Exercise passage =
********************

The electronics retailer struggled with rising costs on everything from labor to shipping, and the spike of omicron caused many locations to cut store hours.

BLOOMINGTON, Minn — Best Buy reported a shortfall in sales for the holiday quarter as the nation's largest electronics chain struggled with limited supplies of holiday products and was forced to reduce store hours because of a shortage of workers due to omicron.

The chain, based in Minneapolis, also announced on Thursday profits in line with Wall Street expectations.

Shares rose nearly 5% in premarket trading based on an upbeat long-term outlook.

Like many retailers, Best Buy struggled with rising costs and also had to navigate global chip shortages. This past holiday quarter also offered an extra challenge: a contagious new variant, omicron, that forced many workers to take sick leave and pushed some companies to cut hours. However, several other major retailers like Walmart and Target were able to push through the supply chain challenges and report strong sales.

In a statement, Best Buy CEO Corie Barry acknowledged that constrained inventory of hot holiday items hurt sales, but she also said the company reached its fastest holiday delivery times ever, shipping products to customers' homes more than 25% faster than last year and two years ago.

Barry shared that Best Buy leaders are “deliberately investing in our future and furthering our competitive differentiation,” even if that weighs on short-term profits.

The company said earnings fell to $626 million, or $2.73 per share, for the three-month period ended Jan. 29. That's compared with $816 million, or $3.48 per share, in the year-earlier period.

Revenue was $16.36 billion, down from $16.94 billion.

Sales at domestic stores open at least a year were down 2.1% compared to growth of 12.4% in the prior-year quarter.

The company expects earnings per share for the current fiscal year to range from $8.85 to $9.15. It projects revenue in the range of $49.3 billion to $50.8 billion.

Analysts expected $9.29 per share on revenue of $50.88 billion, according to FactSet.

But the company said it expects sales in the range of $53.5 billion to $56.5 billion for the fiscal 2025 year. Analysts expect $53.5 billion, according to FactSet.

Barie said the company is focusing on investing in the future to deliver growth long term and noted she expects fiscal 2025 to deliver revenue growth and operating income rate expansion well beyond the past year.

********************

Work item =
Duplicate the passage of the Best Buy earnings report that begins at the words "The electronics retailer" and stops after "upbeat long-term outlook.".

(Stored data entries)
********************

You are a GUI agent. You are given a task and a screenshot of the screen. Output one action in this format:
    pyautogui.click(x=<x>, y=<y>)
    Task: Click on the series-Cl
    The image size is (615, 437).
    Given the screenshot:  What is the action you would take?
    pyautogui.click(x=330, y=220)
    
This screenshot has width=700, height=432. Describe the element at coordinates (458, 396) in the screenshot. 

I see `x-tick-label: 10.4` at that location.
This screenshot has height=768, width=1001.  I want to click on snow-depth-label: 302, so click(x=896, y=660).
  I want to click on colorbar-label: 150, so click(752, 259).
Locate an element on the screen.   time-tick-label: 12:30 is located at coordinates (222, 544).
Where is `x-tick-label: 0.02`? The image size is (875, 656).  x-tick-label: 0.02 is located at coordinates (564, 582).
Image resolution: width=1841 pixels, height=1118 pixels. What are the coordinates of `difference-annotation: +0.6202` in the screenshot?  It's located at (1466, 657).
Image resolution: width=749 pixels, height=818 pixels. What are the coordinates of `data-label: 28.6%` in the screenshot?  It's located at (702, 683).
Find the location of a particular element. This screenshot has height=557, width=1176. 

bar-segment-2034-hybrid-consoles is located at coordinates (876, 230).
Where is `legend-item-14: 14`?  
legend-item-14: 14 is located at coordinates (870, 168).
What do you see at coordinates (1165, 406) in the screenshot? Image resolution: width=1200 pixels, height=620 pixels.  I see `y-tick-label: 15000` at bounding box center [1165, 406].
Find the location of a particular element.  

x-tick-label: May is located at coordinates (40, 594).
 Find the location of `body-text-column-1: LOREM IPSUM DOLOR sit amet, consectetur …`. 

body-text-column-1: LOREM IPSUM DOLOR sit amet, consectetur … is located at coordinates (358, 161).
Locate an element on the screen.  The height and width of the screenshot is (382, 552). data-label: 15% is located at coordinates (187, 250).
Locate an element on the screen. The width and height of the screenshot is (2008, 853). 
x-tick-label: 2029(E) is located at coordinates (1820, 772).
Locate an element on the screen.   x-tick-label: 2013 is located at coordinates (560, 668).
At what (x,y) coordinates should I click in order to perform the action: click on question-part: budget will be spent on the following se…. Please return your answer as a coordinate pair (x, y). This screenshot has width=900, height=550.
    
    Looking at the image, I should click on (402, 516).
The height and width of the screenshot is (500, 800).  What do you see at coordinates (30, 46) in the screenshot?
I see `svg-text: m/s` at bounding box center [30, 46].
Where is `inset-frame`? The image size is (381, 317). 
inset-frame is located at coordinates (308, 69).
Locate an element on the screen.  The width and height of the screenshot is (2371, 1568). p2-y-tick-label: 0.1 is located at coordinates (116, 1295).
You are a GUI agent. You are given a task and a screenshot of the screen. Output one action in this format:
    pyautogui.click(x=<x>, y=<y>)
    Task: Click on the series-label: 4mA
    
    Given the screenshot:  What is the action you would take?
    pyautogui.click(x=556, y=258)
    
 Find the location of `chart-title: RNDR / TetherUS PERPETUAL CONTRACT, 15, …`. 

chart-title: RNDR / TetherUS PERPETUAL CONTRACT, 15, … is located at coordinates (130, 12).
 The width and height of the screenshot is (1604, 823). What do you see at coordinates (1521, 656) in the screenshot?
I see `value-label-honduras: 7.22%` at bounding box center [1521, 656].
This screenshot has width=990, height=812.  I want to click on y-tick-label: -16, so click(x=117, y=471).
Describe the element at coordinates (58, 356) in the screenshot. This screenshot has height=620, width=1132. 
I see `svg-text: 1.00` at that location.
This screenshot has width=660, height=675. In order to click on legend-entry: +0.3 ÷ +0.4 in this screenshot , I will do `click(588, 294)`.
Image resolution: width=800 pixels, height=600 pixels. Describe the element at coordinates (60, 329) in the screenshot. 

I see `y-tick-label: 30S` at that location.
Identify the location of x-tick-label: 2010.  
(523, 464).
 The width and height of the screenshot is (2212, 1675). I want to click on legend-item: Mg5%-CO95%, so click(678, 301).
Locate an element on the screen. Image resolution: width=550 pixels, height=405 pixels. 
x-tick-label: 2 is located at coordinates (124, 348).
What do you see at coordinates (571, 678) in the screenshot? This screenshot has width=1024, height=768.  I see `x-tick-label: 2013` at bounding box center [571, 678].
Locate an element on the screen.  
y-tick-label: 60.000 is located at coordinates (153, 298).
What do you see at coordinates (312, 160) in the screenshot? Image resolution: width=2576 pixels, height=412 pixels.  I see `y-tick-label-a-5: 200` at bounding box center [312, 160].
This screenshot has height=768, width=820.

********************

Response to this task =
The electronics retailer struggled with rising costs on everything from labor to shipping, and the spike of omicron caused many locations to cut store hours.

BLOOMINGTON, Minn — Best Buy reported a shortfall in sales for the holiday quarter as the nation's largest electronics chain struggled with limited supplies of holiday products and was forced to reduce store hours because of a shortage of workers due to omicron.

The chain, based in Minneapolis, also announced on Thursday profits in line with Wall Street expectations.

Shares rose nearly 5% in premarket trading based on an upbeat long-term outlook.